Besides, if educators were to respond to the alarming mental health issues our students display, we’d be calling in support services all day long. According to the National Alliance on Mental Health, twenty percent of young adults 13 to 18 experience some type of severe mental disorder yearly.
For the average educator of middle school, high school or college, that means that among the 100 or so students we work with daily, 20 students will be struggling with severe mental disorders sometime during the school year.
And the best answer the public has to the ongoing school shootings is to arm educators?
God help us all.
We are a nation of people who have taken leave of our senses.

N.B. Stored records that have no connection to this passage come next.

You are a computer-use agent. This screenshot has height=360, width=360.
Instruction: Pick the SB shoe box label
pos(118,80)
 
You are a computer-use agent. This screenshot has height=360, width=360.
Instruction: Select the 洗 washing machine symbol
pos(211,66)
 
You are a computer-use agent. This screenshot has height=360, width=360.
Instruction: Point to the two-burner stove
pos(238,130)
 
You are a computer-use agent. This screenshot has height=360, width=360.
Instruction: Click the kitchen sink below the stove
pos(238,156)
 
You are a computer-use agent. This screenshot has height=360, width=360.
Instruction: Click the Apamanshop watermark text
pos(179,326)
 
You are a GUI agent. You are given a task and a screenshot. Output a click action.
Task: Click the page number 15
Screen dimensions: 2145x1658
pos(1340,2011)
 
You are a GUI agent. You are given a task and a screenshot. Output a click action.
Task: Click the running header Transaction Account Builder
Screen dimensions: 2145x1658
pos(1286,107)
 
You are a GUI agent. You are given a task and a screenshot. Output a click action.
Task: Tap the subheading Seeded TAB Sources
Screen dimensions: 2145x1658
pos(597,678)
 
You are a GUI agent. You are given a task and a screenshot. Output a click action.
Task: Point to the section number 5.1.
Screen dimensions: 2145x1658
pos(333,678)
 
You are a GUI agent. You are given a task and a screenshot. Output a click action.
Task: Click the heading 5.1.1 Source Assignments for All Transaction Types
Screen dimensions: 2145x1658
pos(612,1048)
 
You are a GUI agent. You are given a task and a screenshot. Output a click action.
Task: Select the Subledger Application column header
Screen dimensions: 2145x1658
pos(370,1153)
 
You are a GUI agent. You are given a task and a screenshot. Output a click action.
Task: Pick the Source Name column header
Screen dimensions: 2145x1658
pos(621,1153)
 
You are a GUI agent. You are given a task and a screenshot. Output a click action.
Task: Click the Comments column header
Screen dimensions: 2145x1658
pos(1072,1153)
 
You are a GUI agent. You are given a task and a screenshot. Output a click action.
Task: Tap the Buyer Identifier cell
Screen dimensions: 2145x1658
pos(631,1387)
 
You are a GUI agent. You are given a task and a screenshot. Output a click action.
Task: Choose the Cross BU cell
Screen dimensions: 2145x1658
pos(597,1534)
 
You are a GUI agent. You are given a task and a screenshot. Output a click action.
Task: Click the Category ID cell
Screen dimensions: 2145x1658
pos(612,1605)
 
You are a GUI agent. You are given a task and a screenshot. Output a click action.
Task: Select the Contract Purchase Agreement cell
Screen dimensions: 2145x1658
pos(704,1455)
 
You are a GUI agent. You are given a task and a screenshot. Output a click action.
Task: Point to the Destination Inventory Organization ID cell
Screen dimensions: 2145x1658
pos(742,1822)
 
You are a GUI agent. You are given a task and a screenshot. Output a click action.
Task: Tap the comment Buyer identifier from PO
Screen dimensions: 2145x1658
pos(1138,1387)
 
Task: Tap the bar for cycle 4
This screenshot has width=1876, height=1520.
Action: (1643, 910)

Karen Spears Zacharias is author of Burdy (Mercer University Press).
4 Comments
Dorcie Tracy
about 9 years agoThank you for writing this. People need to know! Our classroom doors could only be locked if I stepped outside in the hall to lock it. I had several unsettling meetings with moe than ine parent and finally had to request that they not be allowed to visit the classroom without an administrator present. Our male teachers were on-call whenever a certain person entered the building, but we could not bar them from coming. One night at a public function we had to call 911and they could not find our building, although the school had been there for 10 years! If it had been a safety issue they would have lost about 10 minutes trying to find us. These are just a couple of highlights after 23 years of teaching in an elementary school.
AFRoger
about 9 years agoYes. One evening after worship about two years ago, a woman I had not seen before finished her meal and asked for paper and a pen. I still carry the five-page, single-spaced essay she wrote, including her name, SSAN, and military service history. The sentence structure is good. Composition is grammatically correct. The subject matter and the content are a bare snippet of what she carries with her 24/7. I tell myself that there is probably some basis in fact for all that she revealed. The conclusions and connections are highly suspect to me, however. To her, I am certain that they are bedrock solid. I carry the essay in my backpack, edges of the paper now very dog-eared and tattered, as a reminder of what other human beings all around us live with. And how exhausting it must be. Next month, after over 8 years of regular ministry with homeless and mentally ill folks, I'll finally get to attend a 2-day NAMI workshop on mental health first aid. I never got such training in any seminary classes or even in clinical pastoral education (CPE). We should probably mandate it for every pastor, teacher, administrator, politician and policy maker out there. The daily news says so to me. In spades. Be safe, and God bless!
Justin
about 9 years agoI have struggled with this issue with various coworkers over the years and I really can't come up with a good answer in how to solve it. Yes the Second Amendment is important to ensure tyranny doesn't prevail but there is no line anymore. I was watching an episode of Blue Bloods a few nights ago and the show dealt with a cop killer. The retired police officer grandfather spoke of a time when bad guys knew there was a line when it came to shooting cops. Cops now have to fight for their very lives every day on the job and there is no line anymore. Violence is the first and usually only resort of so many people. How in the world are we going to monitor people in society to determine if they have psychological issues? That is not a cynical question. How? Putting cops or armed security in schools makes sense on one level but what's next? Armed guards at churches? Playgrounds? College classrooms? Nursing homes? I don't know what the answer is, but I am sure worried about the future for our children.
Karen Spears Zacharias
about 9 years agoYes, there is reason to be concerned. Sadly.